The other grunted indistinctly, and walked on in silence a few steps.
"I reckon I landed the goods," he said.
Jim chuckled in the darkness, and waited for further information. The blocks passed by under their feet, and he grew impatient.
"Well, how about them goods?" he asked. "What kind of a haul did you make, anyway?"
"I was too busy to figger it out, but it's fat. I can tell you that much, Jim, it's fat. I don't dast to think how fat it is. Wait till we get to the room."
Jim looked at him keenly under the street lamp of the next crossing, and saw that his face was a trifle grim and that he carried his left arm peculiarly.
"What's the matter with your arm?" he demanded.
"The little cuss bit me.
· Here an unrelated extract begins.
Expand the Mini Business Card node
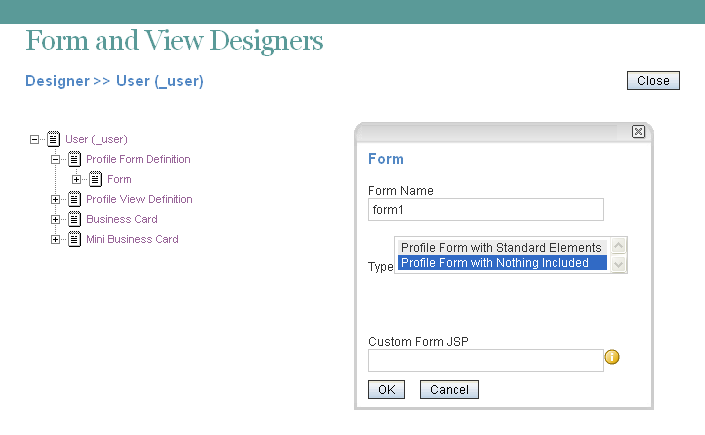The width and height of the screenshot is (705, 435). tap(56, 239)
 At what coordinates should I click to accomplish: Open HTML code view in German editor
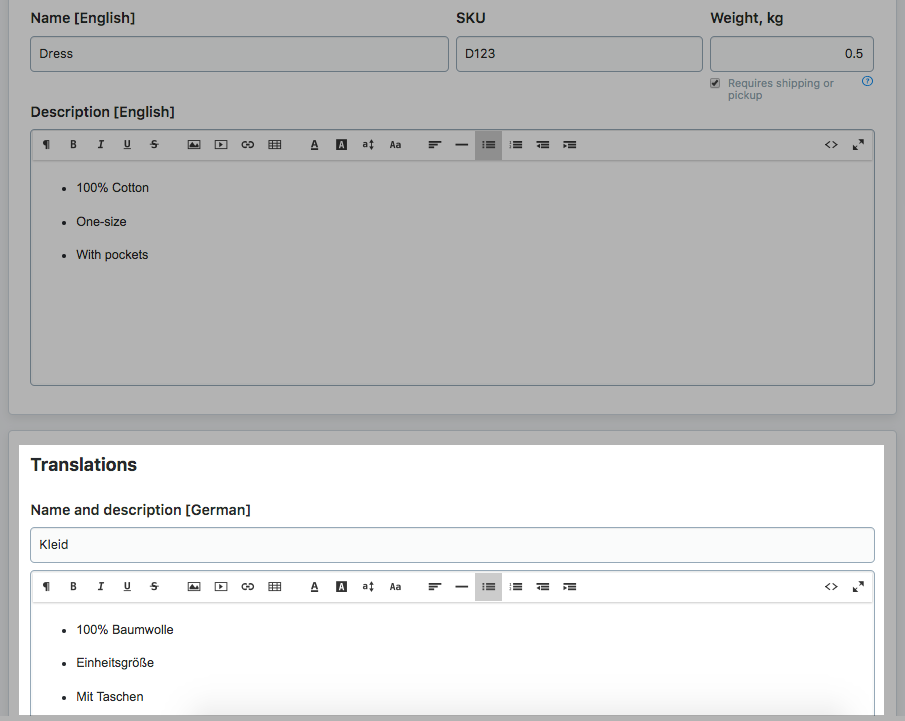pyautogui.click(x=831, y=587)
Hope I don't get hydrophoby. Folks gets hydrophoby from manbite sometimes, don't they?"
"Gave you fight, eh?" Jim asked encouragingly.
The other grunted.
"You're harder'n hell to get information from," Jim burst out irritably. "Tell us about it. You ain't goin' to lose money just a-tellin' a guy."
"I guess I choked him some," came the answer. Then, by way of explanation, "He woke up on me."
"You did it neat. I never heard a sound."
"Jim," the other said with seriousness, "it's a hangin' matter. I fixed 'm. I had to. He woke up on me. You an' me's got to do some layin' low for a spell."
Jim gave a low whistle of comprehension.
"Did you hear me whistle?" he asked suddenly.
"Sure. I was all done. I was just comin' out."
"It was a bull. But he wasn't on a little bit. Went right by an' kept a- paddin' the hoof out a sight. Then I come back an' gave you the whistle. What made you take so long after that?"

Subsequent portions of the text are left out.